Are all beautiful paintings good paintings? If you answer Yes I would say that it's impossible to view all the beautiful paintings in the world, so it would be impossible to conclude that all beautiful paintings are good paintings. If you answer No, if you view a beautiful painting how can you judge whether it's good or not, if not all beautiful paintings are good paintings? What would your answer be?
Accepted:
September 17, 2015

Comments

I’m going to say ‘no’. But

Michael Lacewing
September 24, 2015 (changed September 24, 2015) Permalink

I’m going to say ‘no’. But before answering your challenge to saying 'no', a comment on your challenge to saying ‘yes’. You assume that in order to know that all beautiful paintings are good paintings, I must view all beautiful paintings. But this assumes, in turn, that the only way we can establish a connection between being beautiful and being good is through repeated experience, i.e. empirically. That’s not, I think, true. There could be – indeed, I think there is – a conceptual connection between beauty and aesthetic goodness. Compare: to know that all vixens are foxes, I don’t need to find all the vixens in the world, and check that they are foxes. I just need to understand the word ‘vixen’, meaning ‘female fox’. So if we could show that ‘beauty’ is, conceptually, a type of aesthetic goodness, a standard of what is good, aesthetically speaking, then we can know – without checking – that all beautiful paintings will be good.

But I’m not satisfied with this answer. Beauty is one kind of aesthetic good, but perhaps there are others. Maybe to be good as a painting, i.e. a work of art, requires something either different from, or in addition to, beauty. I think it does. And knowing what makes a painting a good painting – knowing the standard for good art - will help us know how to discover whether something is good art or not. This might not be foolproof, or give clear answers every time. That's not an objection. Compare: I can say, perfectly well, how I can judge that there is a table in front of me – I see it – without claiming that my vision is always correct, never confused (think of fog and bad lighting).
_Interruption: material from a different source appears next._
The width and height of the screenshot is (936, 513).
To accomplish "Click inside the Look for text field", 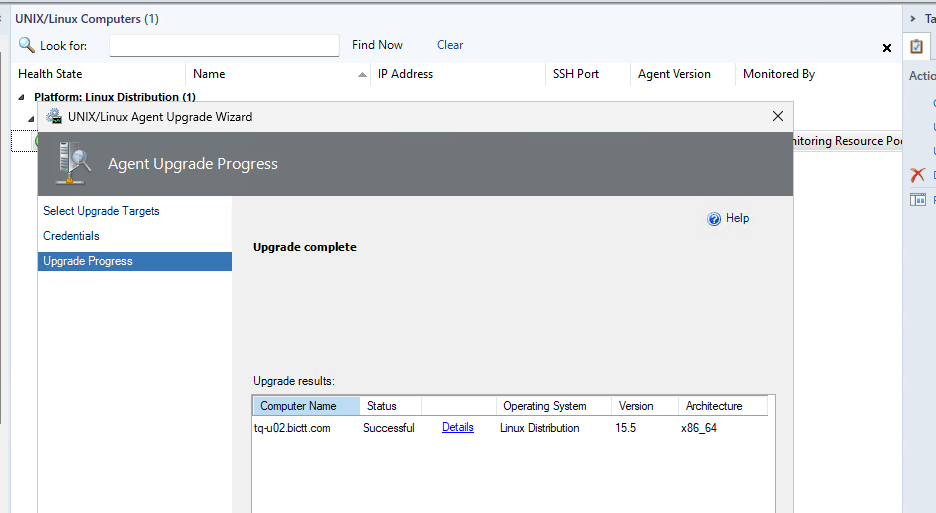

So – this next bit is very contentious! Art is about the communication of thought and feeling. Tolstoy (‘What is art?’) says “Art is a human activity consisting in this, that one man consciously by means of certain external signs, hands onto others feelings he has lived through, and that others are infected by those feelings and also experience them.” There are lots of problems with this at it stands, but I think the kernel is right. To judge a piece of art as good or not, we must first understand it, and we should judge it in light of what we come to understand. We need to understand what the artist is trying to do, and then experience that effect ourselves. The first part covers their psychological processes, both conscious and unconscious, but also the artistic conventions and climate of their time (e.g. aesthetic conventions, systems of symbolism, available modes of production, the original purpose of the work, and much else). What you know will make a difference to what you perceive, just as a bird-spotter can see and distinguish different species when the uninformed will just see birds. With this deeper understanding, we can see what succeeds in the painting and what does not, what the artist is aiming at. We can also understand the profundity (or not) of what is expressed there. Some conceptual art, for instance, is gimmicky – once you get the idea, the artwork quickly loses interest. But it needn’t be, e.g. there can be much to reflect on in the way in which the concept is expressed through the medium.

Some beautiful works of art can be relatively superficial, e.g. they may express a superficial emotion (‘isn’t it lovely?’) or view of life, leaving us wondering dissatisfied with it as art, even if we admire the way it looks on the surface. So not all beautiful paintings are good paintings. To know whether they are, I’d need to know much more about the painting and the context of its creation, and then see whether the painting succeeds in communicating what the artist aimed at.